The British have had a nationalized health care system for decades, and almost as long a list of examples why it doesn’t work. Three years ago, we discovered that hospitals in the UK threw out viable kidneys for lack of physicians qualified to transplant them. Now we find out that a shortage of dentists has led Britons to perform free-lance extractions to avoid an excruciating wait:
A shortage of National Health Service dentists in England has led some people to pull out their own teeth — or use super glue to stick crowns back on, a study says.
Many dentists abandoned Britain’s publicly funded health care system after reforms backfired, leaving a growing number of Britons without access to affordable care.

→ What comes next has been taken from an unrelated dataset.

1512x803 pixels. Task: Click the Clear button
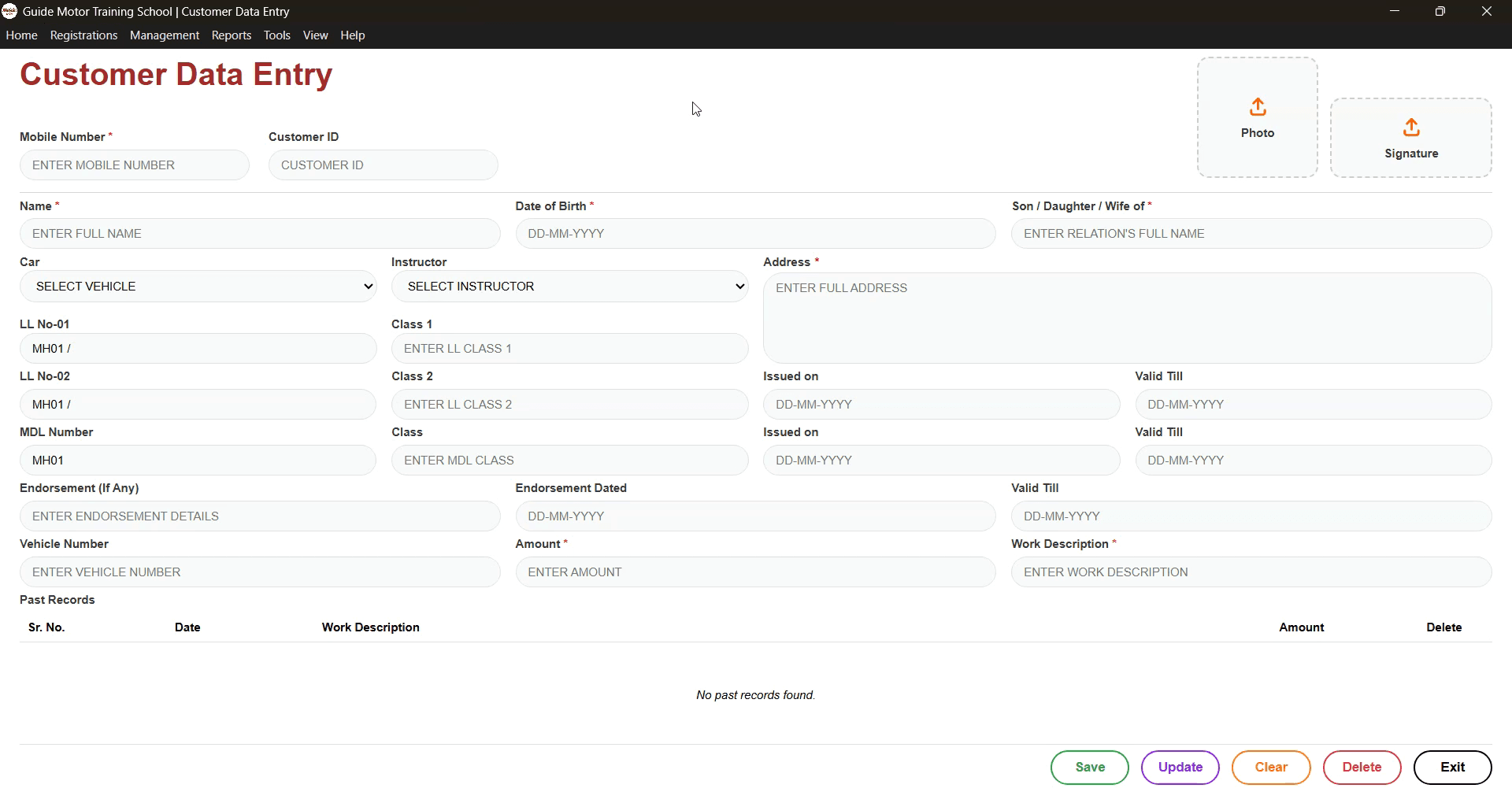pyautogui.click(x=1270, y=767)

“I was not surprised to hear those horror stories,” said Celestine Bridgeman, 41, of London. “Trying to find good NHS dentists is like trying to hit the lottery because the service is underfunded.”

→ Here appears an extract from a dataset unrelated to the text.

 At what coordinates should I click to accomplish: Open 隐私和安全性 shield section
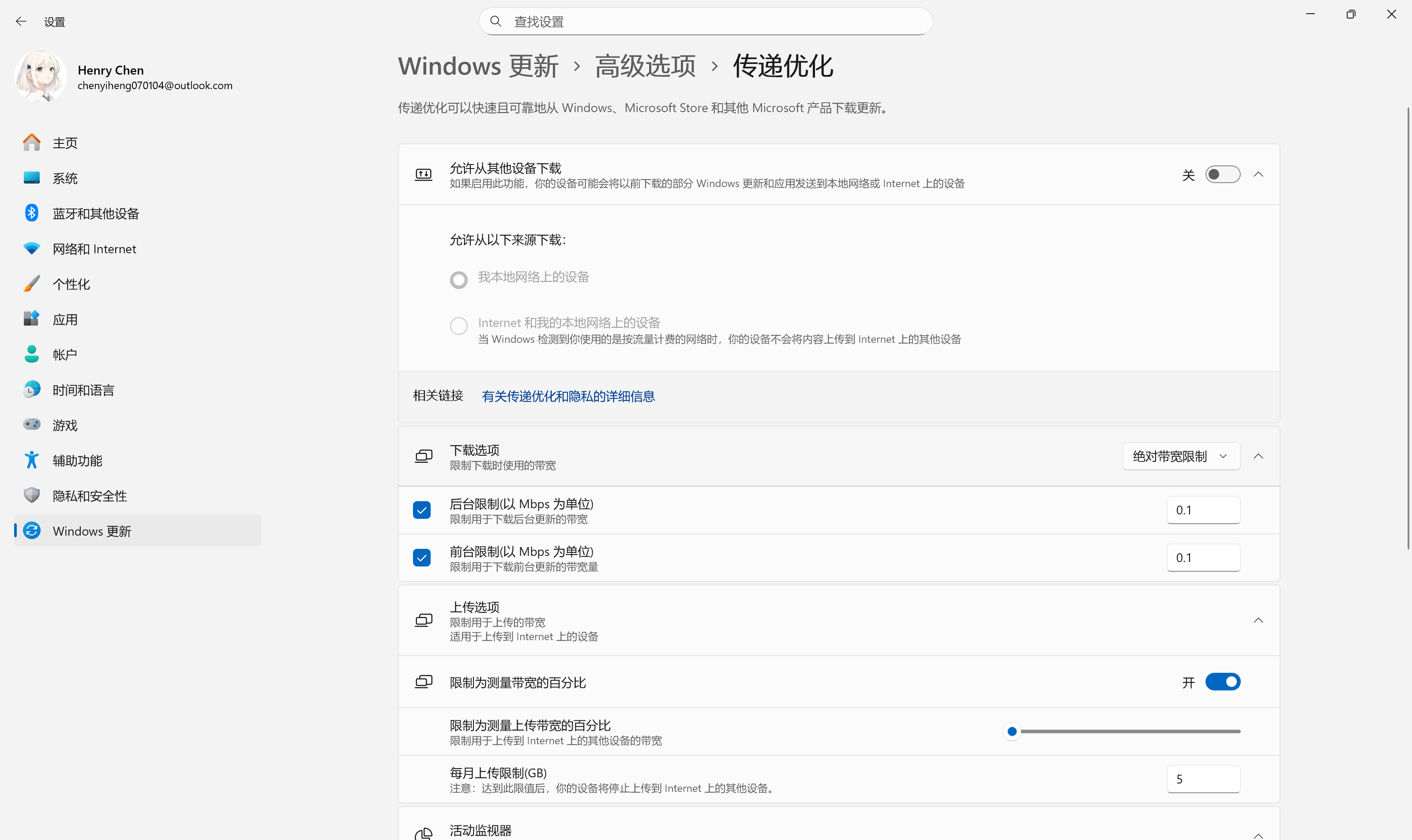tap(90, 496)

The National Health Service provides care to the vast majority of Britain’s people, often for free. Unlike doctors who work for the health service, dentists work on a contract basis and can leave whenever they wish.
The situation shows what happens when government crowds out the private market, even when it allows some private participation. Most Britons, whose tax dollars fund the NHS, cannot afford to add private dental services on top of the burden. Thanks to so-called reforms, almost half of Britain’s dentists won’t take NHS patients, and the rest have either long waits or work too far away from the patients who need them.

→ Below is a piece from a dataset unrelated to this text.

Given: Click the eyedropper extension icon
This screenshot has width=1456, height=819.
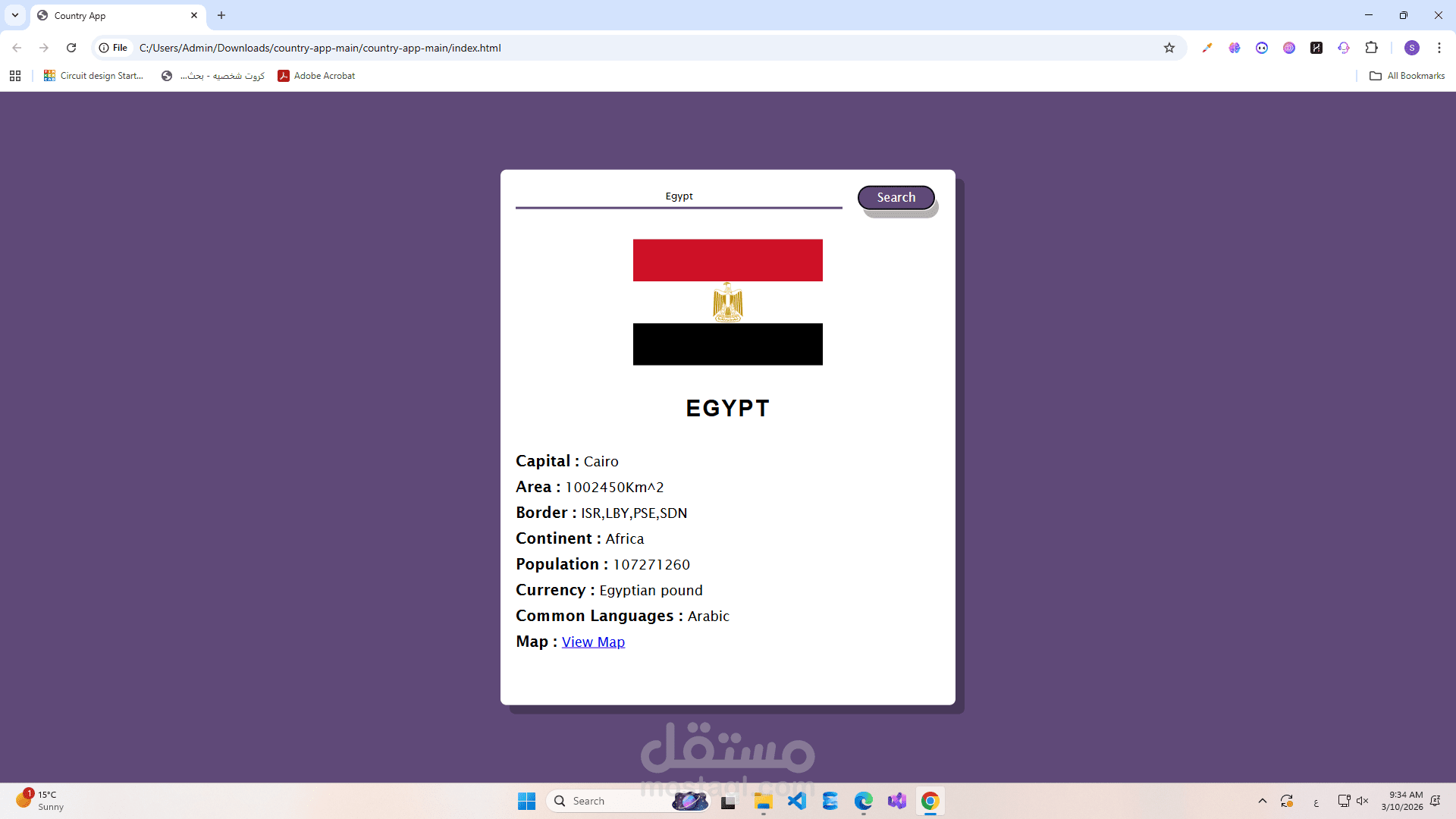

In a free market, the compensation for dentists would be set by market forces. Shortages would not long exist, because any shortage would make dental services more valuable and would incentivize more students to pursue that specialty. As with the transplant surgeons, shortages occur because government caps compensation and removes the incentive to specialize at all — and with dentists, who can opt out of the NHS system unlike their physician colleagues, the private market becomes exclusive to only those who can afford both the tax burden of NHS and the fees for dental work.
What happens then? The rich get dental work. The poor buy pliers and Super Glue. Actually, I could be wrong. The poor might borrow the pliers.
Six percent of the survey sample treated themselves out of frustration, including one man who extracted 14 of his own teeth. Twenty percent of the sample could not afford dental services. An additional 35% blamed their lack of dental care on a lack of NHS options close enough to them. That means a majority of Britons have no practical access to dental care, thanks to their government-run health care system.